Homografts or bioprosthetic valves have been preferred in the pulmonic position in patients with congenital heart disease. However, unsatisfactory long-term results have aroused interest in the use of mechanical valves. In this study, we investigated the long-term outcomes of mechanical valves implanted in the pulmonic position.

METHODS:

The medical records of 37 patients (27 male, 73%) who underwent 38 mechanical pulmonary valve replacements between October 1988 and February 2011 were reviewed, retrospectively.
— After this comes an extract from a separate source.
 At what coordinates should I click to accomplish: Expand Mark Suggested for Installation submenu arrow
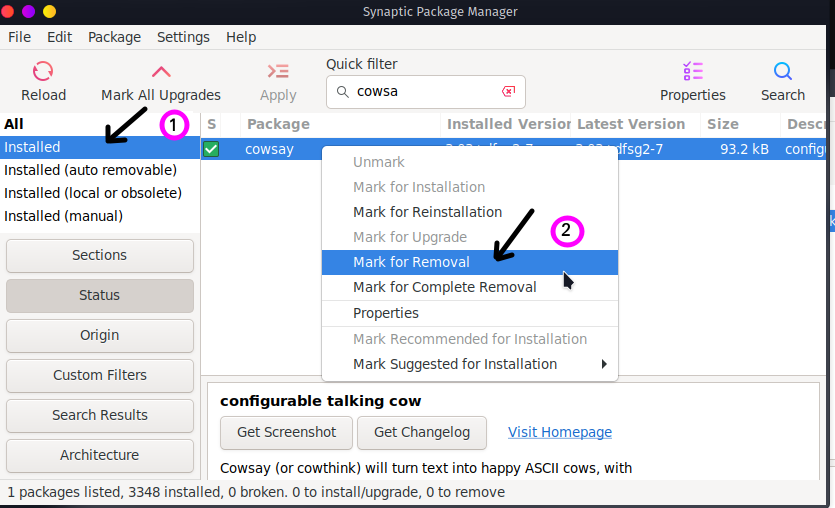pos(604,364)
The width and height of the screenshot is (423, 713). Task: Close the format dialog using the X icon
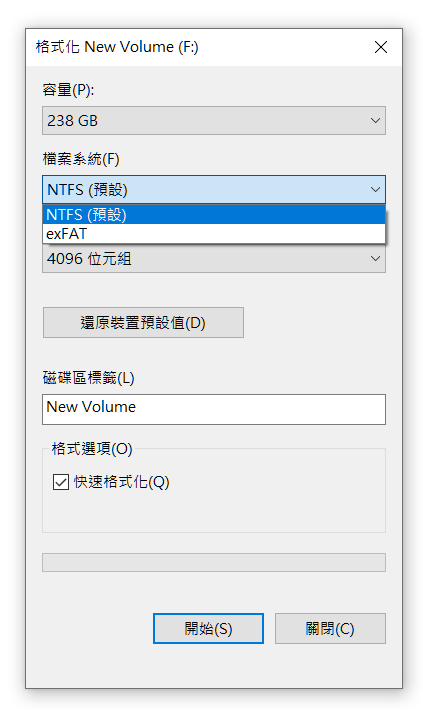[381, 47]
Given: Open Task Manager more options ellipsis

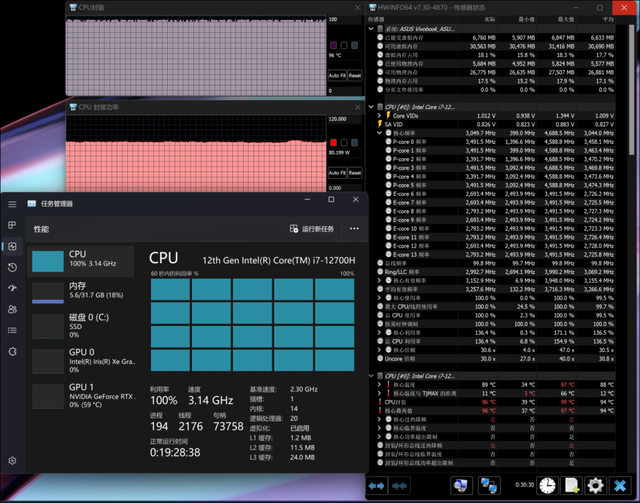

The median age of patients was 13.5 years (range, 7 months to 23 years), and the median number of prior operations per patient was 2 (range, 0 to 5). Tetralogy of Fallot was the most common diagnosis (n=23). The median valve size was 23 mm (range, 17 to 27 mm), and the median follow-up duration after pulmonary valve replacement was 24.6 months (range, 1.3 months to 22.5 years). Events were defined as the following: valve failure, thrombosis, embolism, bleeding, reoperation, and death.

RESULTS:

There was no in-hospital mortality, but there were 2 late deaths (1 heart failure and 1 traffic accident at 10.8 months and 8.7 years postoperatively, respectively). Excluding the traffic accident death, survival rates were 97%, 97%, and 97%, at 1, 5, and 10 years, respectively. Freedom from thromboembolism or bleeding events was 92%, 92%, and 78.8%, at 1, 5 and 10 years, respectively. Two reoperations were performed at 6.8 and 10.2 years postoperatively. Freedom from reoperation was 100%, 100%, and 85.7%, at 1, 5, and 10 years, respectively.

CONCLUSIONS:

Durability of mechanical valve in pulmonic position was excellent. Thromboembolism or bleeding events due to anticoagulation therapy were rare. In growing patients who have undergone prior sternotomies requiring a pulmonary valve replacement, a mechanical valve could be an attractive option.